- Directed by: Jennifer Harper
- Written by: Jennifer Harper
- Story by: Dale Davis Jennifer Harper
- Produced by: Jeff Clanagan Kim Olgetree Ruth Carson
- Starring: Allen Payne Elise Neal Treach Chelsi Smith Jordana Spiro Anthony C. Hall Tasha Smith Tracey Cherelle Jones MC Lyte Gary "G-Thang" Johnson Jackie Long David Brown Matthew Hatchette
- Cinematography: Robert Morris
- Edited by: David Flores Debra Moore
- Music by: Eddie "Debongo" Ricketts Bruce Sterling
- Distributed by: CodeBlack Entertainment
- Release date: October 1, 2003;
- Running time: 88 minutes
- Country: United States
- Language: English

= Playas Ball =

Playas Ball is a 2003 sports, comedy, drama, and romance movie that was written and directed by Jennifer Harper and produced by Dale Davis. It stars Allen Payne and Elise Neal.
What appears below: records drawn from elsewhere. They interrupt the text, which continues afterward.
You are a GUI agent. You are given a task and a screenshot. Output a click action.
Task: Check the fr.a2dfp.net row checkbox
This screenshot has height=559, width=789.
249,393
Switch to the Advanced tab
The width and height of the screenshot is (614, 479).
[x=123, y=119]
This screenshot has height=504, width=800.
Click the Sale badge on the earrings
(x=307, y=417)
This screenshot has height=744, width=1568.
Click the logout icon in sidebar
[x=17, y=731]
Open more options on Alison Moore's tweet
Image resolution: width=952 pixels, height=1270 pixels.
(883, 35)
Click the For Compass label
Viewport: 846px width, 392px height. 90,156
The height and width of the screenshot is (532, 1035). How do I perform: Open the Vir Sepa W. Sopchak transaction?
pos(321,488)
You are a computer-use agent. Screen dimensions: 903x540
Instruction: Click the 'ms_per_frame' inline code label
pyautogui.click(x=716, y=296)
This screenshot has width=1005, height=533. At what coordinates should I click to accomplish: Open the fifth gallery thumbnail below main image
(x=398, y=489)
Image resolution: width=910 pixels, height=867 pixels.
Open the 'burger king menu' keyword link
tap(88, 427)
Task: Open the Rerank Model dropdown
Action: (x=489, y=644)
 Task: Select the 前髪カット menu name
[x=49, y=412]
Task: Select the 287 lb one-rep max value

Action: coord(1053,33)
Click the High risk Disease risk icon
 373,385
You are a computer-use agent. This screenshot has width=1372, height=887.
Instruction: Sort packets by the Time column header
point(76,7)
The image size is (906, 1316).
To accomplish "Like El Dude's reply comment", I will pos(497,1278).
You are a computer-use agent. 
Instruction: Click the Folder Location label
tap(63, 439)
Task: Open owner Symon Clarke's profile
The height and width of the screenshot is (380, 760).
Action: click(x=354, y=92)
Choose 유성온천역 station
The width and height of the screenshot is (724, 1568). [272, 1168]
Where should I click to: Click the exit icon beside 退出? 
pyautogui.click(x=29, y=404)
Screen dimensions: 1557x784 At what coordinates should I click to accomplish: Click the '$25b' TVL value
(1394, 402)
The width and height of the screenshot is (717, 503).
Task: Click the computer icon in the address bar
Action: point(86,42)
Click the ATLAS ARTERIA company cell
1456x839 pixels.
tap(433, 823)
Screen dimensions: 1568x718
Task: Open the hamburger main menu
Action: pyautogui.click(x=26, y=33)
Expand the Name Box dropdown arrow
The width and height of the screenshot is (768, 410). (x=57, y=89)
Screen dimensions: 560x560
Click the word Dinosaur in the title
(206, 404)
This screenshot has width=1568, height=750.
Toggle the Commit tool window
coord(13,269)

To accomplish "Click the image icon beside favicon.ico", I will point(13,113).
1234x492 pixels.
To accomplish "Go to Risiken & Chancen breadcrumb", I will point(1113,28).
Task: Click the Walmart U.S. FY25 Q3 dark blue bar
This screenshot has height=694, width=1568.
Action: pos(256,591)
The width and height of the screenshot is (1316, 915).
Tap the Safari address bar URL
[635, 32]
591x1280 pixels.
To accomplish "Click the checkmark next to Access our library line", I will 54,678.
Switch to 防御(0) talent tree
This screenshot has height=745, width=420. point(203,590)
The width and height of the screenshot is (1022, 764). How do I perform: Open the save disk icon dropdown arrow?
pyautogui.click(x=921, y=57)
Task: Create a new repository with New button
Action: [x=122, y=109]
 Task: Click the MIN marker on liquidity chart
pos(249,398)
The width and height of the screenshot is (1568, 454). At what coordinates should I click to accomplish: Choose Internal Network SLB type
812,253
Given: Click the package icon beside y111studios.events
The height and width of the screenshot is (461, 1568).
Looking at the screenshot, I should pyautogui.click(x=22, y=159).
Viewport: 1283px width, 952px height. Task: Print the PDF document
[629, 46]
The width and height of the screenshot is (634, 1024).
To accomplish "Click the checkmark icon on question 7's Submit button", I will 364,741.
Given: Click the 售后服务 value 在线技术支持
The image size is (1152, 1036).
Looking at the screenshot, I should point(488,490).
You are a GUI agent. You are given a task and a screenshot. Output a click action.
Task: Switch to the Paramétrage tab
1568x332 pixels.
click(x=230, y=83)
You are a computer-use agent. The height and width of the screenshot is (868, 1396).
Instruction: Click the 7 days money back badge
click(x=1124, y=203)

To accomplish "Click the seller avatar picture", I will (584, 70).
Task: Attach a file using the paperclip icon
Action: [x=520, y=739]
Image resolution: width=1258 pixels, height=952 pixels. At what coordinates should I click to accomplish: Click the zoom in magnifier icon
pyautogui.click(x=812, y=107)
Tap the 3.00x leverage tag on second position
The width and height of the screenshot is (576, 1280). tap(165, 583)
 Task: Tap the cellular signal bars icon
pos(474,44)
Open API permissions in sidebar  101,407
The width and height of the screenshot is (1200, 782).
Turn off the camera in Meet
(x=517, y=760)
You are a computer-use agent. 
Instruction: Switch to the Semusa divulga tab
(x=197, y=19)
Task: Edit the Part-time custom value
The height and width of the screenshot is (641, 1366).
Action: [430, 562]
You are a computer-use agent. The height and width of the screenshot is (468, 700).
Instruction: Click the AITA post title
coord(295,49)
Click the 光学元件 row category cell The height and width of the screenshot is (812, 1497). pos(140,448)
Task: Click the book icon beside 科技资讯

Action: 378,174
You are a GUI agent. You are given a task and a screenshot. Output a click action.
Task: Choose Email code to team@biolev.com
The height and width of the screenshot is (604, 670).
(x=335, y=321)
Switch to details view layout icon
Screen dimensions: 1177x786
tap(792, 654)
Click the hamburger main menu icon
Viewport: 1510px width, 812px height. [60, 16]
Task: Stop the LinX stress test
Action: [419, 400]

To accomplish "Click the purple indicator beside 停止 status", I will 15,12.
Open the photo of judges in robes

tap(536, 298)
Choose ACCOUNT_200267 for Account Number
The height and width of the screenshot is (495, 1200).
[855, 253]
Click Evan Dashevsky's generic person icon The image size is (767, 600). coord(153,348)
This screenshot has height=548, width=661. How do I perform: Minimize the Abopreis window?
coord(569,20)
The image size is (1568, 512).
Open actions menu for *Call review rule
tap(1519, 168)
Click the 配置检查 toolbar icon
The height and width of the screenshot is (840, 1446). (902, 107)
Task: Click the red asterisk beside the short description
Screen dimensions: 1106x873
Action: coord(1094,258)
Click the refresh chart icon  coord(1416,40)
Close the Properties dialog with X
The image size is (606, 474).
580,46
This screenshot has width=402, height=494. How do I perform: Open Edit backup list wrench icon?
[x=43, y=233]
The film was released on October 1, 2003 by CodeBlack Entertainment.

==Plot==

Allen Payne plays a basketball player who becomes involved in a sex scandal.

==Cast==
- Allen Payne as Cedric Tinsley, a ball player trying to go from rags to riches
- Elise Neal as Summer Twitty, Cedric's publicist
- Anthony 'Treach' Criss as Ricardo Perez, Summer's boyfriend
- Chelsi Smith as Jill Hamlin, Cedric's girlfriend
- Jordana Spiro as Tonya Jenkins, mother of Cedric's purported child
- Antony C. Hall as Lloyd Harrison, Cedric's best friend
- Tasha Smith as Vonda, Cedric's sister
- Tracey Cherelle Jones as Natasha, Summer's cousin
- MC Lyte as Laquinta, Natasha's best friend
- Gary "G-Thang" Johnson as Hakim, a chef at Cedric's favorite restaurant
- Jackie Long as Georgie, another chef at Cedric's favorite restaurant
- David Brown as Mookie, Cedric's second best friend
- Matthew Hatchette as Nick, Cedric's third best friend
- Pamella D'Pella as Kennedy, the bartender

===Cameos===
- Judge Joe Brown as himself
- Malik Yoba as himself
- Paula Jai Parker as herself
- Derek Anderson as himself
- Scottie Pippen as himself
- Dale Davis as himself

==Release==

===Home media===
Playas Ball was released on February 6, 2007 on DVD.